_Listed records_:
- Opening Delimiter -

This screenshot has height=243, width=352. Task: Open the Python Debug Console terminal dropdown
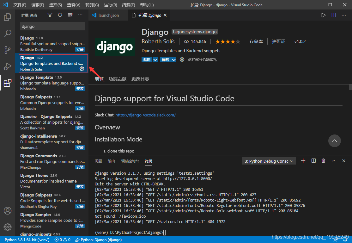point(268,161)
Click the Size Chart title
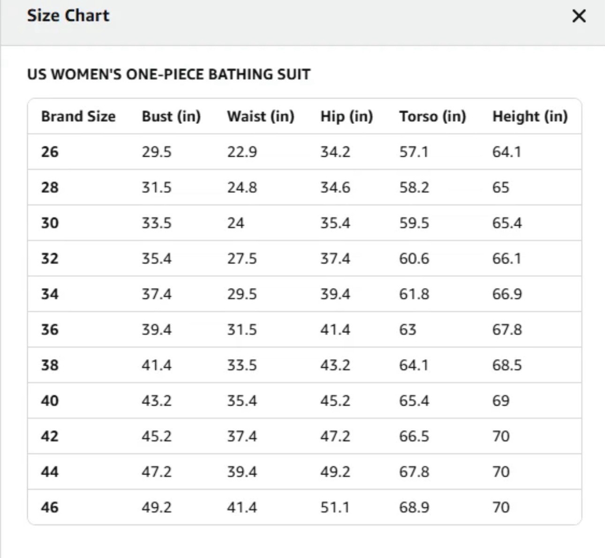The image size is (605, 558). click(68, 15)
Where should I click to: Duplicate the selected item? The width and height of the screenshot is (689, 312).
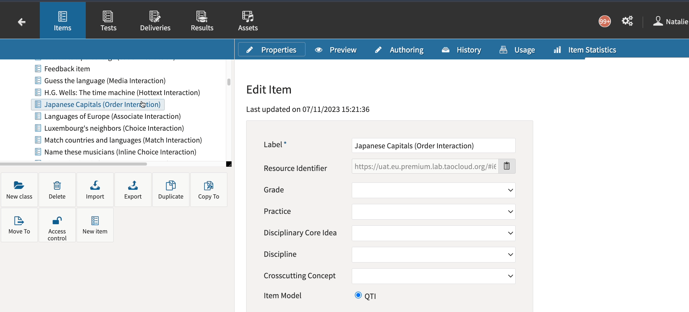171,190
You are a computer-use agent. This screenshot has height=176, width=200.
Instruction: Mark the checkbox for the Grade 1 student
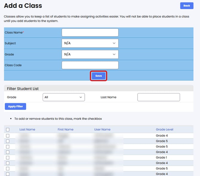click(8, 158)
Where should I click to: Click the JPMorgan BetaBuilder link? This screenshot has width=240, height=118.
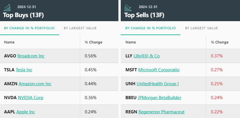160,97
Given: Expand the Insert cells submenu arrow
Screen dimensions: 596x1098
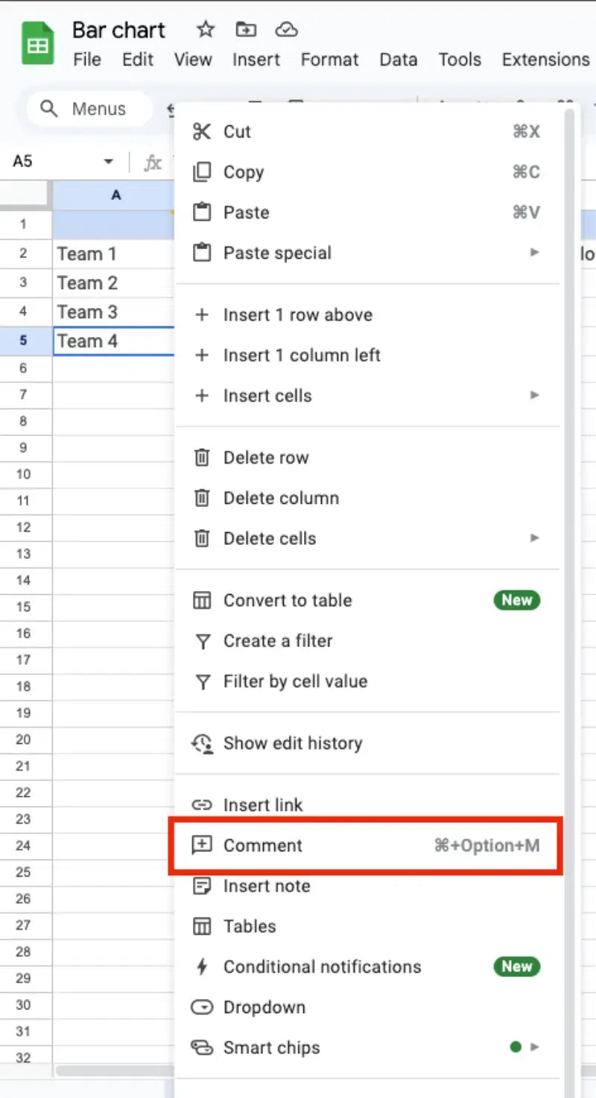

- Closing Delimiter -

_Task statement_: Restate word for word, and only, the lines from the line that contains "Click the Size Chart title" through the end of the data, both included; pictures are not part of the copy.

_Written answer_:
Click the Size Chart title
The image size is (605, 558). click(68, 15)
Where should I click to: Duplicate the selected item? The width and height of the screenshot is (689, 312).
171,190
You are a computer-use agent. This screenshot has height=176, width=200.
Instruction: Mark the checkbox for the Grade 1 student
click(8, 158)
Where should I click to: Click the JPMorgan BetaBuilder link? This screenshot has width=240, height=118.
160,97
Given: Expand the Insert cells submenu arrow
Screen dimensions: 596x1098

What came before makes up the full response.